El 86% de la población en contra de la aplicación del 2x1 a los genocidas. 500.000 personas en Plaza de Mayo y concentraciones en muchas plazas de todo el país. Los legisladores oficialistas obligados a presentar una ley que revierte el fallo que su gobierno alentó. Los legisladores de todos los partidos obligados a descartar negociaciones y aprobar esa ley en tiempo record. El gobierno nacional obligado a travestir su discurso y sumarse a la condena general. La jerarquía católica obligada a diluir una propuesta tan vergonzante que ni se animó a explicitar. Y un mar de pañuelos blancos que ondearon cubriéndolo todo.
¿Qué fue lo que produjo tanta unanimidad en el rechazo?
Lo ocurrido es una muestra de lo que llamamos la “instalación cultural” de los derechos humanos. A partir de la Declaración Universal (1948) se desencadenó la “instalación jurídica” de los derechos humanos gracias a los tratados, pactos y convenciones que fueron aprobándose en estas siete décadas. Esta instalación se duplicó con la “instalación institucional” al generarse todo tipo de comisiones, secretarías, defensorías, centros, asambleas… diferentes instituciones que posibilitan el real acceso a las normas jurídicas que consagran los distintos derechos. Pero lo más impresionante es la “instalación cultural” por la que, a partir de la recuperación de la democracia y cada vez más, los derechos humanos “están en la boca de todos” y son un discurso nuevo que circula, se replica y se define por la universalidad de los hablantes (docentes, estudiantes, comunicadores, movimientos sociales, habitantes barriales, etc. etc…) y por la apropiación subjetiva del discurso; “tengo derechos” “soy sujeto de los derechos”, “los derechos que me corresponden”. Derechos que no dependen de la dádiva, ni de la concesión graciosa del poderoso, ni de ninguna condición de mérito o logro. Una verdadera novedad autoidentitaria.
En segundo lugar esa instalación cultural que progresó desde abajo y fue ganando terreno merced al trabajo constante de las organizaciones de derechos humanos y de un sinnúmero de organizaciones sociales y culturales, encontró luego expresión y consolidación en las políticas públicas en derechos humanos que se formularon y desarrollan durante toda la década pasada.
Esta secuencia, un sólido y progresivo desarrollo desde abajo y su posterior reconocimiento y apoyo desde el aparato del Estado, ha conseguido que la instalación cultural de los derechos humanos tenga hoy la fuerza necesaria como para no ser afectada ni por la descalificación presidencial –el “curro de los derechos humanos”, el intento de borrar el feriado del 24 de marzo– ni por las reiteradas afirmaciones negacionistas de sus funcionarios más cercanos, ni por la merma en la financiación a los programas de derechos humanos.
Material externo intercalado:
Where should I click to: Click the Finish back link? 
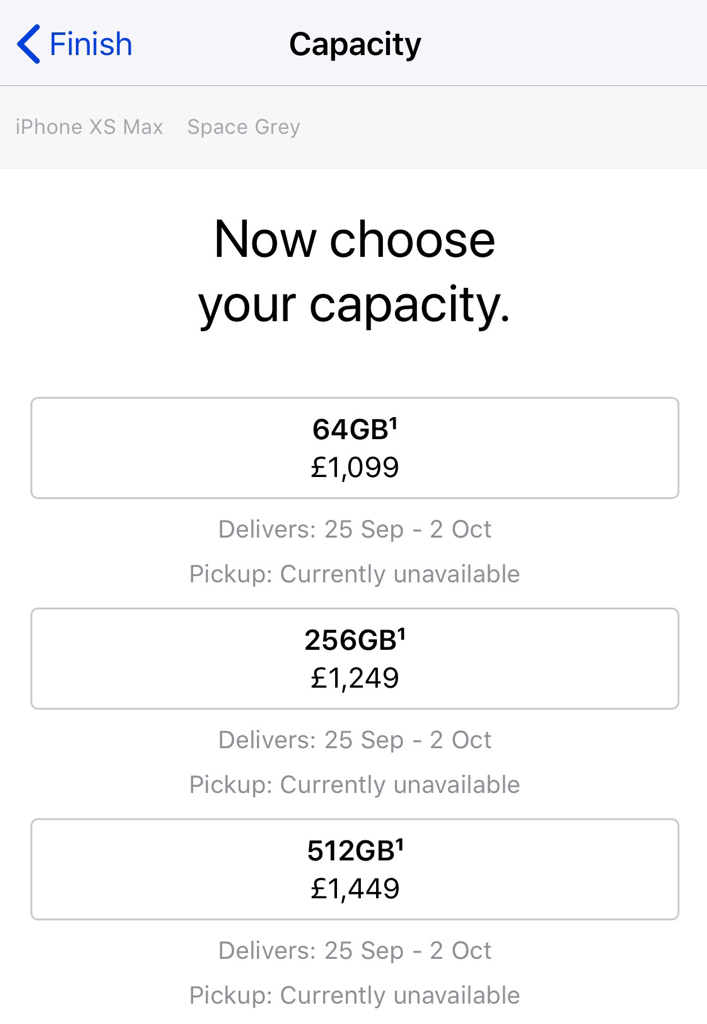[90, 44]
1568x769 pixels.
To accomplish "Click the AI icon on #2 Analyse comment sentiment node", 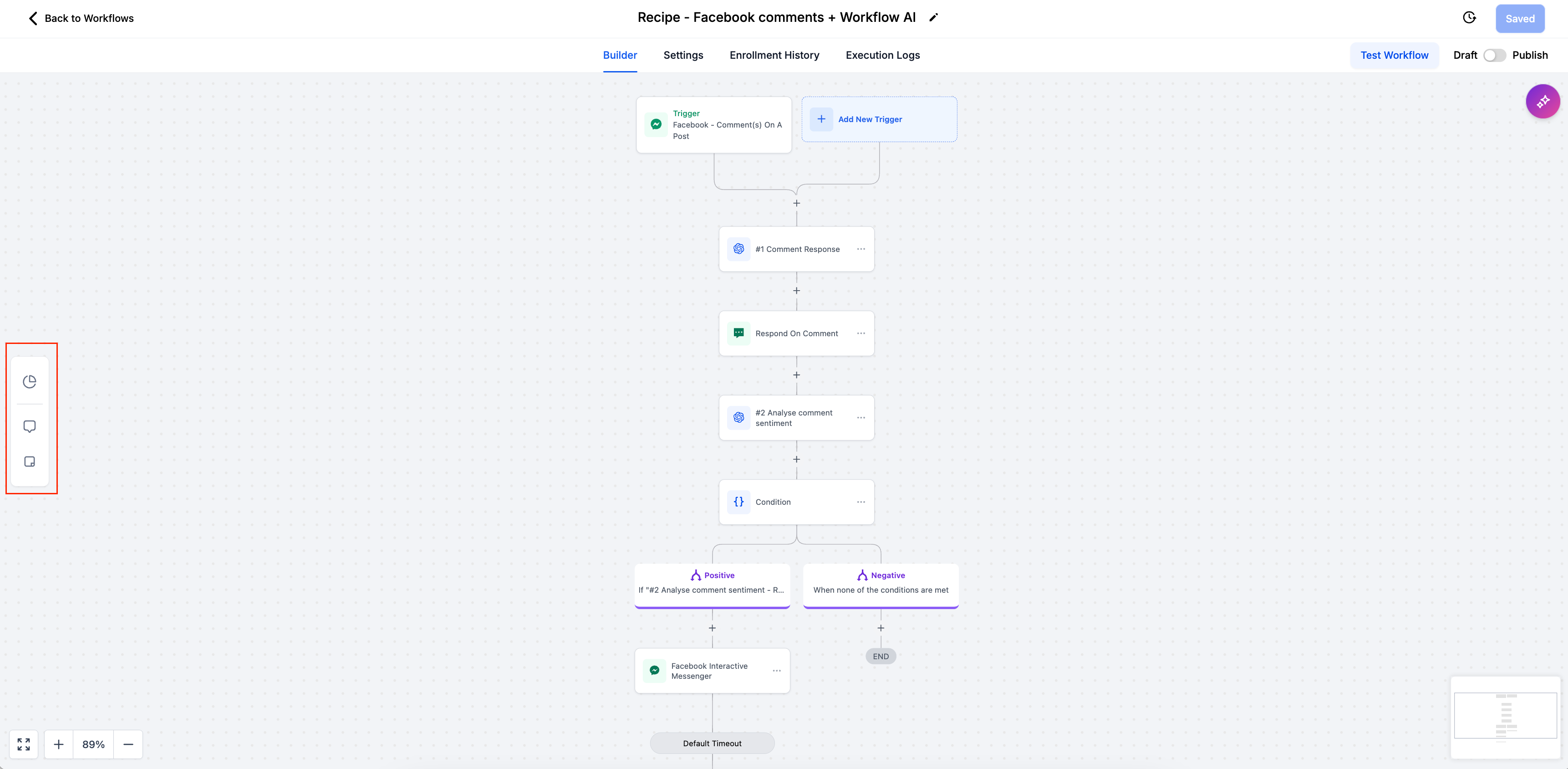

Más aun, y esto es lo más significativo, la instalación los derechos humanos en la cultura no parece haber sido afectada ni siquiera por el constante empeño de los medios más concentrados, los que desde el momento mismo de la asunción de nuevo gobierno –la nota de La Nación de diciembre de 2015 es quizás el caso paradigmático– pusieron en marcha una campaña a favor de la teoría de los dos demonios, del negacionismo, del fin de los juicios de lesa humanidad, del arresto domiciliario y de la liberación de los genocidas. La gigantesca y multisectorial movilización del diez de diciembre demuestra que tampoco esa generalizada campaña mediática pudo hacer mella en una cultura de los derechos humanos que, con una energía sorprendente, se manifiesta dispuesta a no permitir que se traspongan ciertos límites que casi unánimemente considera absolutos.
Un atisbo de lo que hoy vivimos fueron las convocatorias en contra de los femicidios y a favor de mantener el 24 de marzo como fecha inamovible. En ambos casos la ciudadanía definió el límite absoluto, el nunca más, el ni una menos, una raya que ya no se puede cruzar… como tantas veces antes fuera cruzada y violada.
Un tercer señalamiento: en este caso, el límite insoportable ha sido el de la impunidad. O quizás más precisamente aun, la posibilidad que la impunidad posibilita: toparnos a los genocidas por la calle o compartir con ellos lugares de vivienda, de transporte, ¡de recreación! Esta idea, vista desde la perspectiva de los derechos humanos permitió una unanimidad, una certeza, una fortaleza insospechada: no lo queremos así, no lo permitiremos así, haremos lo que sea necesario para que nunca más esto ocurra. Todos y todas, pacífica y poderosamente hemos decidido que esto no. Nunca más.
El mar de pañuelos será, para siempre, un símbolo nuevo y una promesa firme. Porque miles y miles de pañuelos multiplican el puñado que hace cuarenta años comenzara a marchar en la Plaza de Mayo.
* Docentes-investigadores. Universidad Nacional de Quilmes.